We currently have a "b*tch box" - serves absolutely no purpose other than furthering one of my pet peeves ...cliques vs. teams

When I was a new grad LPN on a skilled Medicare rehab floor, I had 30 pts, on days. 8-12 sounds like a dream.

I have to vent a little. Thanks for letting me vent!:stone

Yes, Hang in there. Bin there and done that too! But I still work with the Aged care/long stay/palliativecare clients and yes you can get left sometimes when a whimp or two go sick on you or do not give adequate reports. Look at the client who can recognise you and catch a smile from them - or give them one of your smiles so that they may have a smile to give back to you when you need it. It is sometime a thankless world in nursing, so hang in there and cherish the few 'thank-yous' that you will get. Compassion with a great attitude will pull you through. Love you!

Specializes in M/S, Foot Care, Rehab.

Yup, I'm a new (

In an 8 hr day, after subtracting a a couple of hours for meals (at my facility they cut food service to save money so the nurses dish up food for everyone, which includes going down to the basement to look for supplies, then do the dishes); then subtract another hour (at least!) for paperwork such as medicare, 30 day, weekly charting, new orders, monthly treatment sheets and med sheets; then subtract another hour for basic patient care like toileting, a shower here and there, changing linens (yes we're always short of aides, plus we try to act as a team); another hour dealing with families on phone or on the floor.

After all those basics are done, we have to do our treatments.

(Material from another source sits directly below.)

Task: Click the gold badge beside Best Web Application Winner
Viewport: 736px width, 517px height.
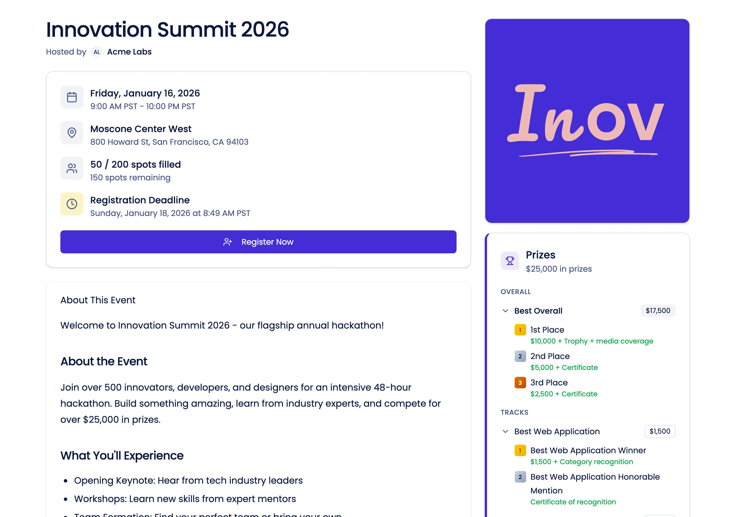Action: coord(520,451)
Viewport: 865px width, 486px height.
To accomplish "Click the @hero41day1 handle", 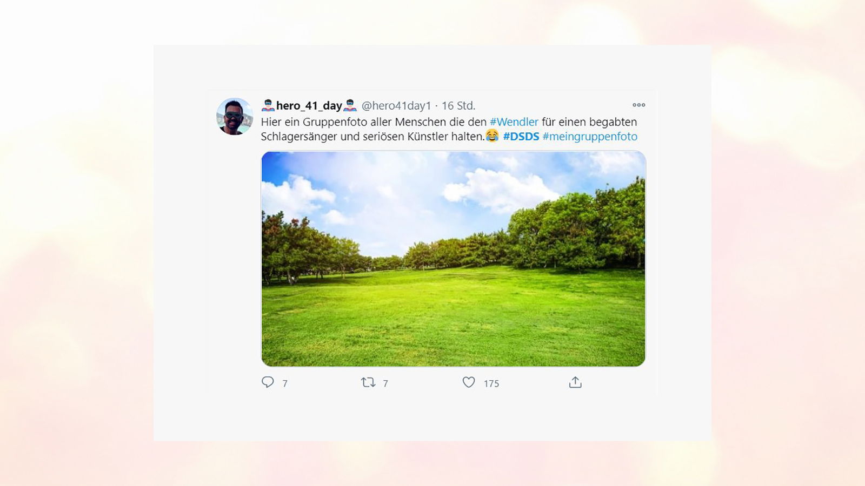I will (396, 105).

You get the point. And yes, I hear all the time how easy 11 patients must be. But frankly, I don't how anyone could manage 30 patients like these. Even with only 11 or 12, it seems like the 1 or 2 stable patients get totally ignored.

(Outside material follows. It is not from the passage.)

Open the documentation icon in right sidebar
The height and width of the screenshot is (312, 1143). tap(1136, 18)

Sometimes I feel like I'm getting better at my job, but then is it because I'm become as crusty and tough-shelled as the rest? haha :rotfl: And yes oh yes, I hate calling on call docs on nights and weekends too! The oncalls get perturbed if you call for little things but if you don't it just gets left for day shift who then feels a grudge.....

Somebody's got to do it???

I wanted to start of by saying thank you to all who replied. Things have gotten worse and better at the same time. Our nursing ratios have increased to 22 - 24 residents, but in another month I am being promoted to weekend- supervisor. I have really been trying to perform daily tasks without letting anything get to me but my time was up. I found myself being tired of smiling.

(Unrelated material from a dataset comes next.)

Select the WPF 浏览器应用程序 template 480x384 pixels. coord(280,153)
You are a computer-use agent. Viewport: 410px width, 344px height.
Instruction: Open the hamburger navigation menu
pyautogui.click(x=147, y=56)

Has anyone ever felt that? I went and talked to the DON about my concerns and that was when she offered me the position. So it will be a challenge! I"ve been a nurse only for 1 1/2 years but I deff. think I am cut out for the job! Thanks again to everyone for their encouraging words and keep in touch!!!!

I Have Been Reading In Disbelief....no Gloves For Cleaning Pts----must Be From Dark Ages.....our Aides Would Walk Out And I Could Not In Good Conscience Blame Them......and What Is This About Serving Food ---please Don't Let This Get Around I Would Hate For It To Get Started In Louisiana

As For The Other: People Calling In At Last Minute And No One Trying To Call In Coverage, Pts Divided By Counting Heads And Not Realizing That Some Require A Lot More Care Than Others. Not Being Able To Find Supplies Because They Have Not Been Ordered By Week Day People, Well I Guess That Is A Nurses Life Because I Find It Evry Time I Clock In

i currently work in ltc as an stna and i totally feel for my nurses on nights. there is one unit thats really unfair for nurses to work. at night they give the alzheimers (17 r), unskilled unit (21 r), plus she has to pick an additional three rooms (8 -9 r) on a hall that is not even hers! on top of that she has to take in the meds when they come (the nurse on the joining hall never helps!). (she has to pass meds and do treatments on all of those) (they do the majority of their treatments at night at our ltc)

she is lucky we had an rn supervisor last night that passed half her meds and really helped her out! of course he is the ony exception!

what is really infuriating is the fact that during the day the alzheimers unit has their own nurse, but not at night!